The turnaround time for the test, from obtaining the sample to getting data, is about a week. While this is longer than Sanger sequencing, he said that the wait is not an issue because patients frequently need to recover from surgery before they start therapy. With added sample prep automation, the test will likely be able to meet the turnaround time required "without significant problems," he said.
The largest cost of the test right now is consumables, about $1,500 per sample including quality control, exon capture, and sequencing.
The researchers tested their panel on patient samples that had previously been tested for KRAS and BRAF mutations in a clinical lab and were able to detect all mutations by next-gen sequencing that had been identified in the diagnostic lab.
Of note, in one sample, immunohistochemistry detected a deficiency in the mismatch repair proteins but next-gen sequencing found wildtype sequences for all four mismatch repair genes, suggesting that the defect results from epigenetic silencing.
The team did not report any results from the proof-of-principle study to patients and their physicians, since all samples were de-identified. For clinical use, they will consent patients for the portion of the test "that is not front-line care," Peiper told CSN. "One logical approach is to offer the option for being informed if there is a relevant treatment option based on the testing."

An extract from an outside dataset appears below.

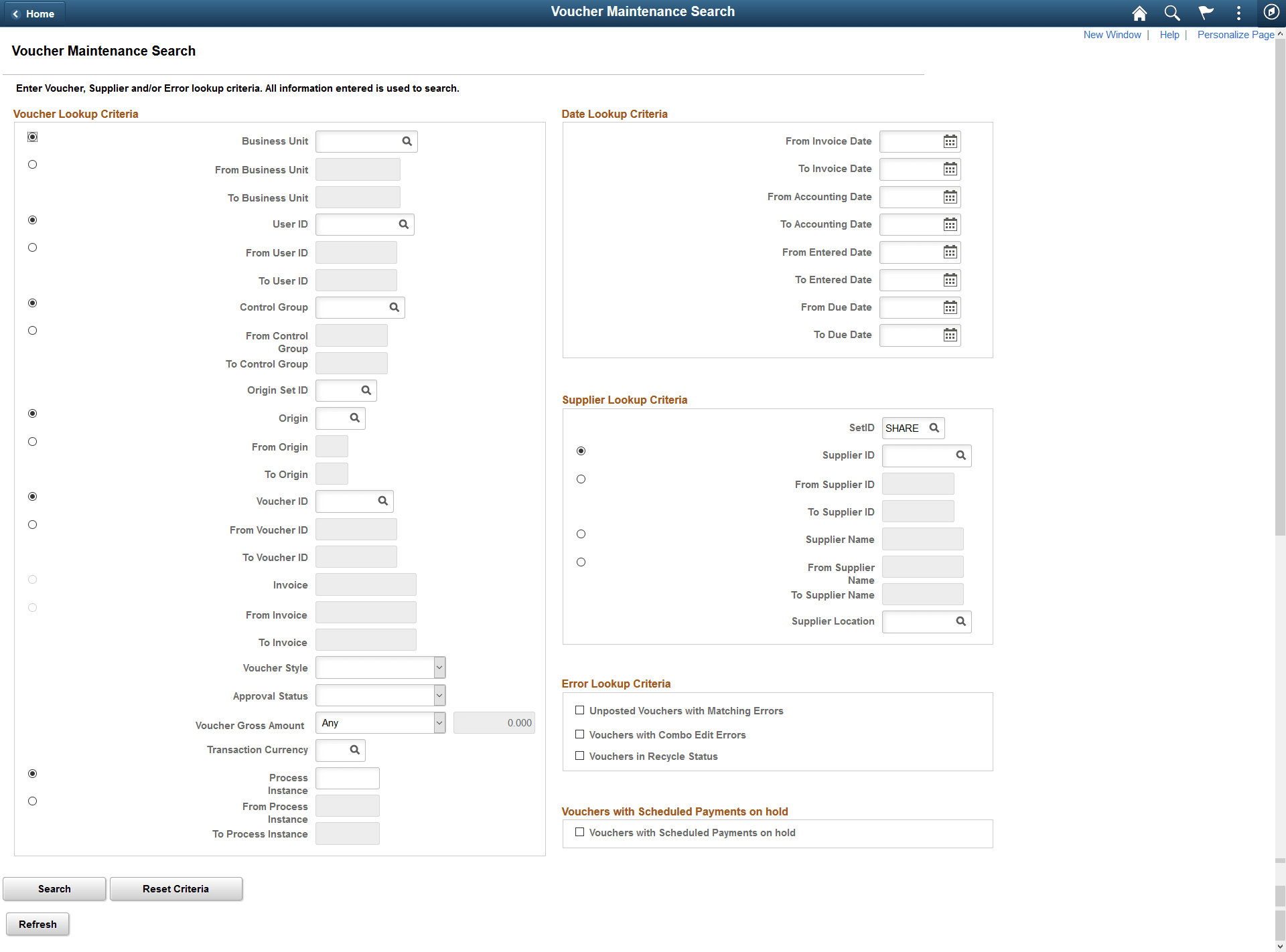1286x952 pixels.
Task: Open the Supplier Location lookup icon
Action: click(960, 621)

In the future, Peiper said during the webinar, next-gen sequencing will likely be one of several tools in the diagnosis of cancer. "The final classification will include both pathologic and genomic features, including a mutational signature, pathway activation, some indication of target availability and selection, as well as tumor heterogeneity."

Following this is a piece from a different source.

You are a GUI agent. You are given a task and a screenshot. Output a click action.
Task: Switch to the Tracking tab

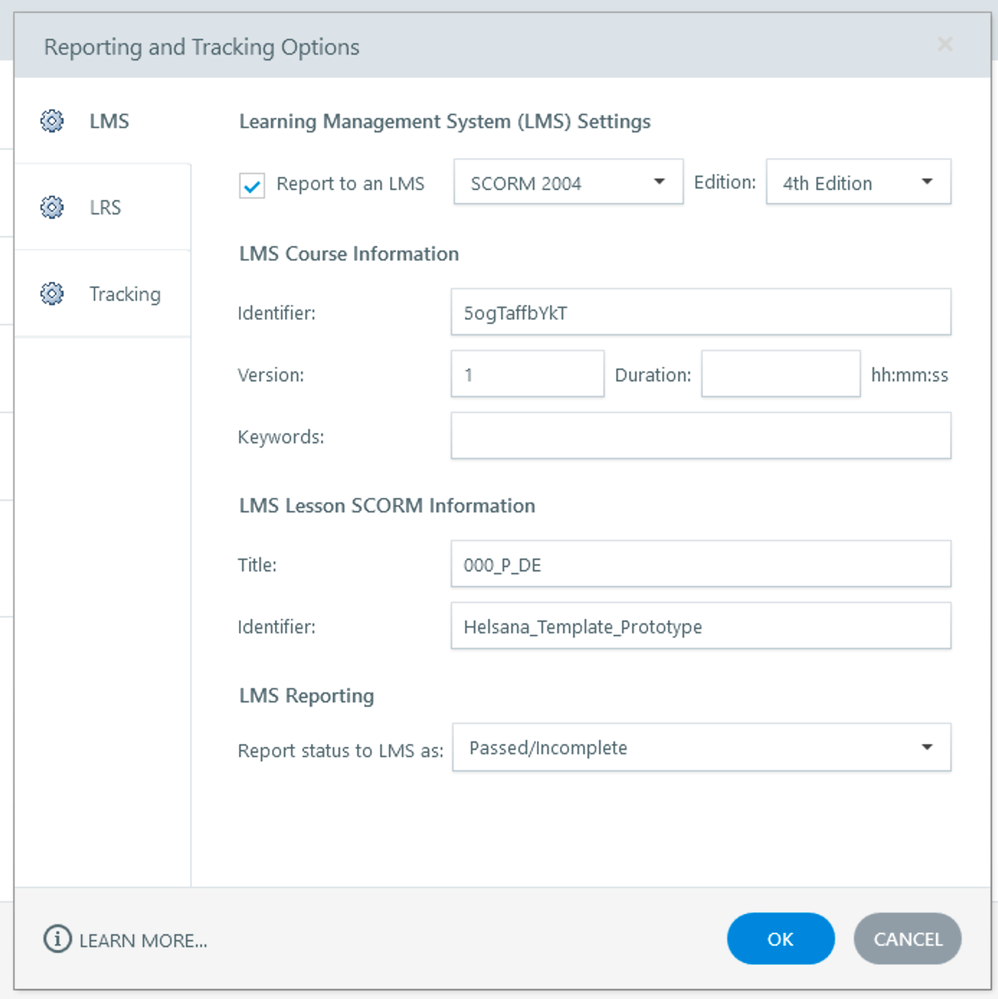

And while next-gen sequencing will likely "replace a lot of other molecular technologies" because it is getting cheaper and more powerful, he noted that other methods will not disappear. Immunohistochemistry, for example, is "pretty cost-effective" and enables researchers to look at individual cells, so it is likely going to remain.
Validating next-gen sequencing tests for clinical use will remain a bottleneck, he said, and "is going to take much more work than the current generation of molecular tests." Because the technology is error-prone, there needs to be discussion, for example, on what accuracy is required and what coverage is acceptable.